Today was the first day I tried using the WiiFit balance board and the WiiFit programme with patients. Their responses were interesting…two of the group of seven didn’t want to know about it ‘I hate computers and computer games’ they said. Three of the group were really keen – and one especially (more about that shortly).
And the pain management team members? Couldn’t get two of them off it tonight!
At the moment, the WiiFit project is at the point where I want to see how people respond to the new technology – I’m using it within the three week interdisciplinary pain management programme, not as a ‘fitness’ or ‘rehabilitation’ tool, but as a fun and leisure activity (similar to the way we get the group members to play cricket, croquet, lawn bowls and table tennis).
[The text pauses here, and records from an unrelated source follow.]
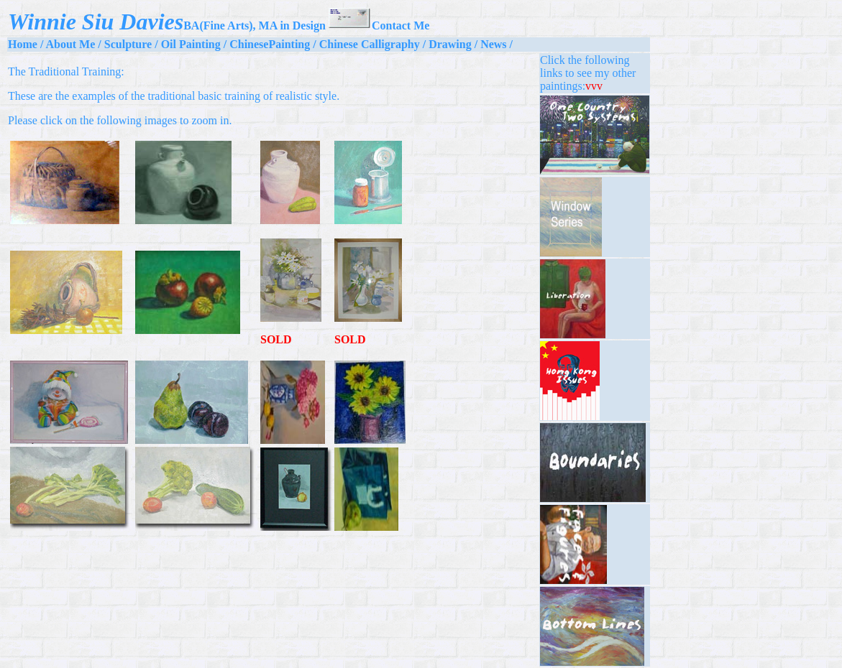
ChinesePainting (269, 44)
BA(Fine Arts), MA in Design (254, 25)
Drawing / (453, 44)
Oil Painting (191, 44)
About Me (70, 44)
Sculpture (128, 44)
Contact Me (379, 25)
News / (496, 44)
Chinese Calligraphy (369, 44)
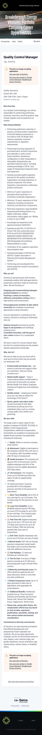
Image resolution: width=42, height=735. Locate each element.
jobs (14, 41)
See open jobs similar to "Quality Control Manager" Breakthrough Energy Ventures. (20, 80)
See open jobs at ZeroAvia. (18, 74)
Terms (33, 720)
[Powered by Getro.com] (21, 700)
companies (5, 41)
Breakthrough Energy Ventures (29, 5)
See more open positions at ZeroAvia (21, 682)
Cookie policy (25, 706)
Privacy (21, 720)
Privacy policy (15, 706)
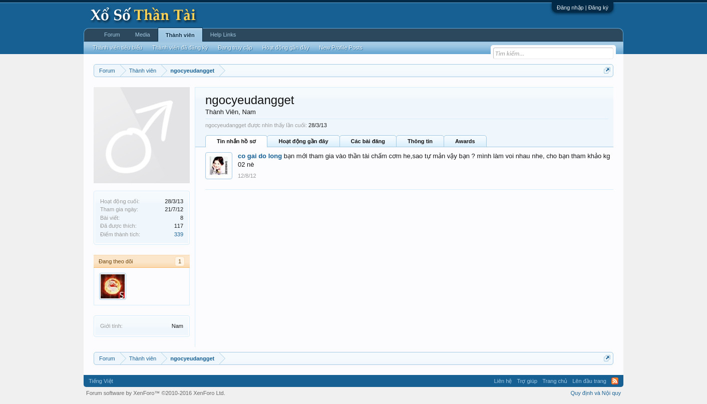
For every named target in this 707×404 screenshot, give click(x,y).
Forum (112, 35)
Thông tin (420, 141)
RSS (614, 380)
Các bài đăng (368, 141)
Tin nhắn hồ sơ (236, 141)
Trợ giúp (527, 381)
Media (142, 35)
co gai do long (260, 156)
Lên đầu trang (589, 381)
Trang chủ (554, 381)
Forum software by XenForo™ (155, 393)
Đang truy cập (235, 48)
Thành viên (180, 35)
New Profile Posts (341, 48)
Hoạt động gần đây (303, 141)
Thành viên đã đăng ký (180, 48)
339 (178, 234)
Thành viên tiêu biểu (117, 48)
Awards (465, 141)
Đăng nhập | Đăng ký (582, 8)
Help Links (223, 35)
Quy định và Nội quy (596, 393)
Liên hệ (503, 381)
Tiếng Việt (101, 381)
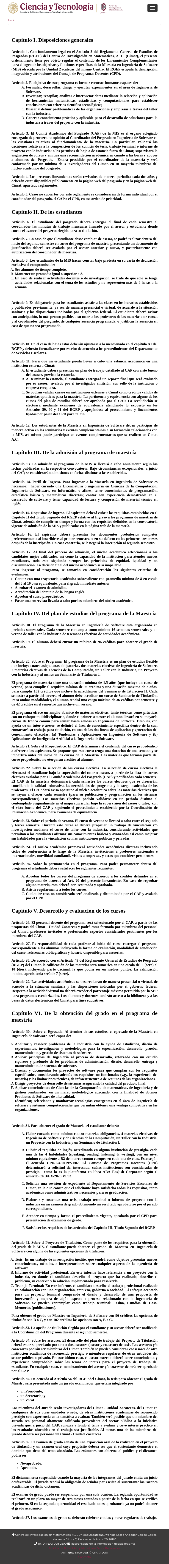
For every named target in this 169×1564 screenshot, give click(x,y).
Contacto (84, 1557)
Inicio (11, 20)
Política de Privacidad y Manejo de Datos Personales (84, 1548)
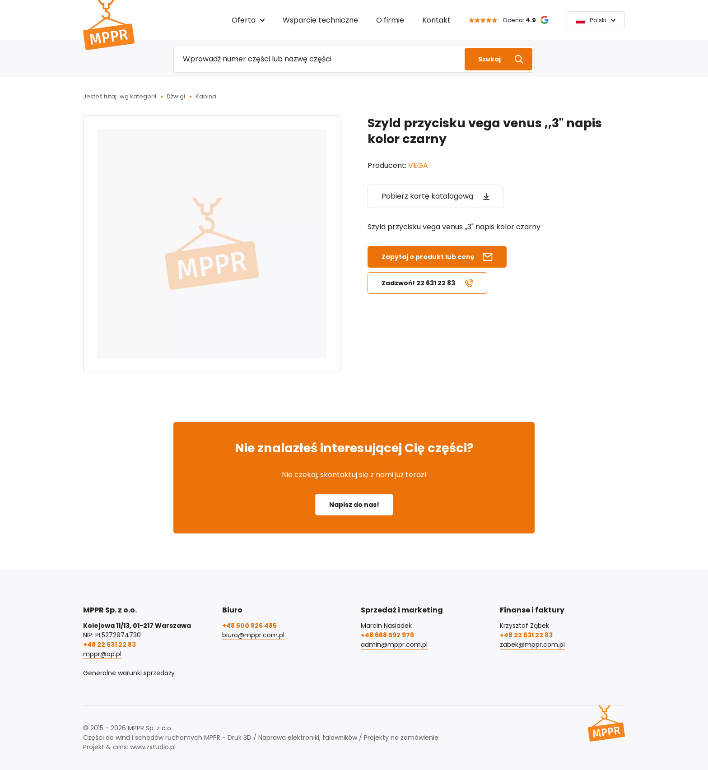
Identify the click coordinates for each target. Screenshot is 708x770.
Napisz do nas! (354, 504)
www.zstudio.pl (153, 746)
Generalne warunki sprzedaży (129, 672)
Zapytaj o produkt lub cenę (428, 256)
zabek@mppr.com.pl (532, 644)
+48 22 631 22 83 (109, 644)
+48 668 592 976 (387, 635)
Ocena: (519, 20)
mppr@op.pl (102, 654)
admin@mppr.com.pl (394, 644)
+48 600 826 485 (249, 625)
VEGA (418, 165)
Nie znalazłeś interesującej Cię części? (354, 448)
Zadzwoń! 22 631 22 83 (418, 283)
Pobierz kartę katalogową (428, 196)
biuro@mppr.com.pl (253, 635)
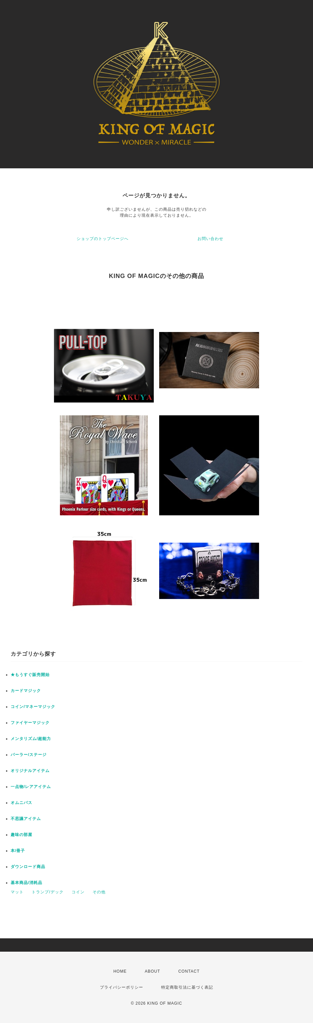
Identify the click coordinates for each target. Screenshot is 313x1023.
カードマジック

Initially I just want to see how this group of patients, who are ‘typical’ chronic pain patients, respond. They’re mainly aged between 30 – 55, mixed gender, pain duration of between 12 months and 15 years, mixed pain sites although mainly low back pain, and funded by both accident/compensation and medical/health sources.
I especially want to see whether patients enjoy this type of activity; whether it does help them exercise for longer than our regular exercise circuit (and increase their heart rate to a ‘working’ rate); and whether they have any particular problems with the technology. I’m also curious about how people who may ‘over-do’ activities (ie, those that don’t readily stop when it might be helpful for them to do so) manage with the competitive elements of the programmes.
In time, I’d like to see whether the WiiFit balance board can be used for people with CRPS in the lower limb, because of the weightbearing and weight-shifting aspects of many of the WiiFit activities.
So, today’s experience was fun. Two of the partipants were pleasantly surprised by their skill in the ‘one leg balance’ activity. This involves standing on the balance board on one leg, for 30 seconds, while the balance board records the balance shifts. One woman in particular was really surprised because she thought her leg was very unstable, and that her balance was poor. She scored 86% with that leg and was the top scorer!
The two who really didn’t like the idea of the Wii at all were more concerned about interacting with technology than the exercise component – so it may be important to consider familiarity with computer-based technology when thinking about using the Wii in rehabilitation.
On the Burwood Hospital site there are now three Wii units – one in Spinal Unit, which is being used as part of rehabilitation, one in the Brain Injury Rehabilitation Service which is being used mainly for patient recreation, and this one in the Pain Management Centre which is going to be used for rehabilitation.
I’ll keep you posted on progress over time – any thoughts you have about how it might be used in pain management, or things you think might be interesting to research, let me know! I hope to set up a more formal research project in early to mid 2009, so be quick!